Gastronomi üstatları Kastamonu’yla ilgili ilk günkü izlenimlerini “büyülendik” diye özetlerlerken, kentimizi ve mutfağını yakından tanıyan ünlü gurme Mehmet Yaşin ise, bu büyük turizm potansiyelimizi pazarlayabilme konusundaki eksiğimizi ise bir dost olarak samimi ifadelerle dile getirdi.
Yaşin, 812 yöresel yemeği olan Kastamonu’nun gastronomi turizminde önemli bir merkez olabileceğini, ancak Kastamonu mutfağını tatmak isteyen turistlerin Kastamonu’ya geldiklerinde yöresel yemekleri yiyebilecekleri restoran olmadığını, var olan bir kaç işletmede ise bir ya da iki klasikleşmiş yemek dışında diğer lezzetleri tatmanın mümkün olmadığını söyledi.
Vali Vekili Karadeniz, “Bir yere TÜRSAB el atarsa orada gerçekten güzel gelişmeler yaşanıyor. Ben TÜRSAB’ın desteğini Kastamonu’ya da vereceğine inanıyorum” derken, Belediye Başkanı Babaş, TÜRSAB’a restore ettikleri konakları ücretsiz vermeyi teklif etti. KATSO Başkanı Arslan da 2017 Travel Turkey’in onur konuğunun Kastamonu olması talebinde bulundu.
TÜRSAB Gastronomi Turizmi Komite Başkanı Hande Arslanalp, “Kastamonu’nun acente programlarında daha yoğun yer alması ve buranın satılması için elimizden geleni yapacağımızın bilinmesini istiyorum. Ama öncelikle Kastamonu’nun bir yol haritası çizmesi lazım. TÜRSAB olarak her zaman Kastamonu’nun arkasındayız” dedi.

Göreviniz ▸
Yukarıdaki Kastamonu gastronomisi metnine dayanarak şu soruları cevaplayın:
(a) Mehmet Yaşin'e göre Kastamonu'da kaç yöresel yemek var?
(b) Belediye Başkanı Babaş, TÜRSAB'a ne teklif etti?
(c) Hande Arslanalp'e göre Kastamonu'nun öncelikle ne yapması lazım?

Listelenen kayıtlar ▸
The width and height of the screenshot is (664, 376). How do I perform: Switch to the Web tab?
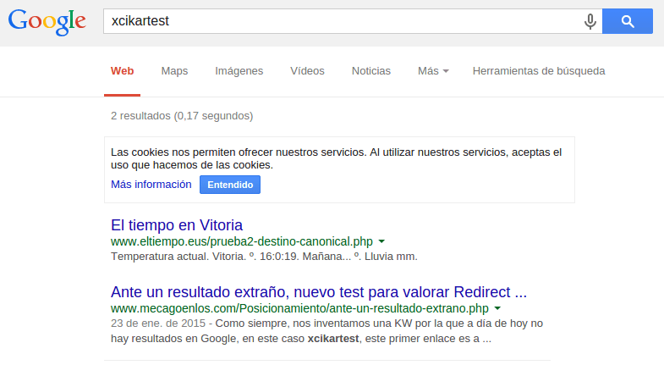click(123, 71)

==

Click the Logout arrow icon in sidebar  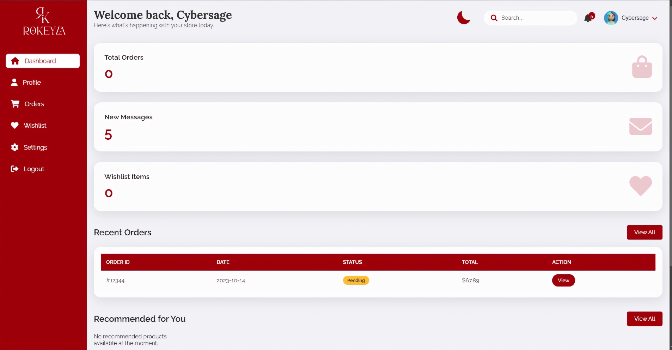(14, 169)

Çözüm aşağıda ▸
(a) 812 yöresel yemek var.
(b) Restore ettikleri konakları TÜRSAB'a ücretsiz vermeyi teklif etti.
(c) Bir yol haritası çizmesi lazım.